How to get rows where at least two distinct values are in a column?-CodePudding

I have a log file and I want to report the IP addresses that initiated more than one (at least two) type of protocol connections, while showing these protocols. I'm trying to get these results by using both the DataFrames API and SparkSQL.

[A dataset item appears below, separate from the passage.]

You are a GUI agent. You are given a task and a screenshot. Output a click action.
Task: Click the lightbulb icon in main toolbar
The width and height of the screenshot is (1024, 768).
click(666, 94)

Here is a sample of my data:

 ---------------- -------- -------- --------------- -------------- --------- ------------- ------ ----- 
|       Timestamp|Duration|Protocol|BytesOriginator|ResponderBytes|LocalHost|   RemoteHost| State|Flags|
 ---------------- -------- -------- --------------- -------------- --------- ------------- ------ ----- 
|748162802.427995| 1.24383|    smtp|              ?|             ?|        1| 128.97.154.3|   REJ|    L|
|748162802.803033| 3.96513|    smtp|           1173|           328|        3|  128.8.142.5|    SF| null|
|748162804.817224| 1.02839|    nntp|             58|           129|        2|   140.98.2.1|    SF|    L|
|748162812.254572| 138.168|    nntp|         363238|          1200|        4| 128.49.4.103|    SF|    L|
|748162817.478016| 10.0858|    nntp|            230|           100|        4| 128.32.133.1|    SF|    N|
|748162833.453963| 2.16477|    smtp|           2524|           306|        5|192.48.232.17|    SF| null|
|748162836.735788| 13.1779|    smtp|          16479|           174|       16| 128.233.1.12|RSTRS3|    L|
|748162839.930331| 6.69767|    smtp|           3104|           371|        8|   139.91.1.1|    SF|    L|
|748162841.854151| 2.07407|    smtp|           1172|           380|        6|  128.8.142.5|    SF| null|
|748162854.814153| 131.659|    nntp|         319292|          1220|        4| 128.110.4.25|    SF|    L|
|748162866.207165| 51.8406|    nntp|         135714|           280|        4| 128.110.4.25|    SF| null|
|748162866.600750|0.402045|    smtp|              ?|             ?|        1| 128.97.154.3|   REJ|    L|
|748162869.790751| 172.363|    smtp|              0|             0|       16|132.230.6.100|    SF|    L|
|748162873.491682|  102.88|    nntp|            346|           180|        4| 128.32.136.1|    SF|   LN|
|748162875.237378| 5.32943|    nntp|             90|            85|        4| 128.32.133.1|    SF|    N|
 ---------------- -------- -------- --------------- -------------- --------- ------------- ------ -----

I tried to filter my dataframe but I keep getting an error, I don't know if I should use the Window function or not. By using SparkSQL, so far I'm getting the IPs but without the protocols.

Here's what I did:

custom_schema = StructType([
    StructField('Timestamp', StringType(), True),
    StructField('Duration', FloatType(), True),
    StructField('Protocol', StringType(), True),
    StructField('BytesOriginator', StringType(), True),
    StructField('ResponderBytes', StringType(), True),
    StructField('LocalHost', StringType(), True),
    StructField('RemoteHost', StringType(), True),
    StructField('State', StringType(), True),
    StructField('Flags', StringType(), True) 
])

logs = spark.read.csv('lbl-conn-7.csv', header=False, sep=' ', schema=custom_schema)

# I get an error
logs.select('RemoteHost', 'Protocol').distinct().filter(F.countDistinct('Protocol') > 1).show()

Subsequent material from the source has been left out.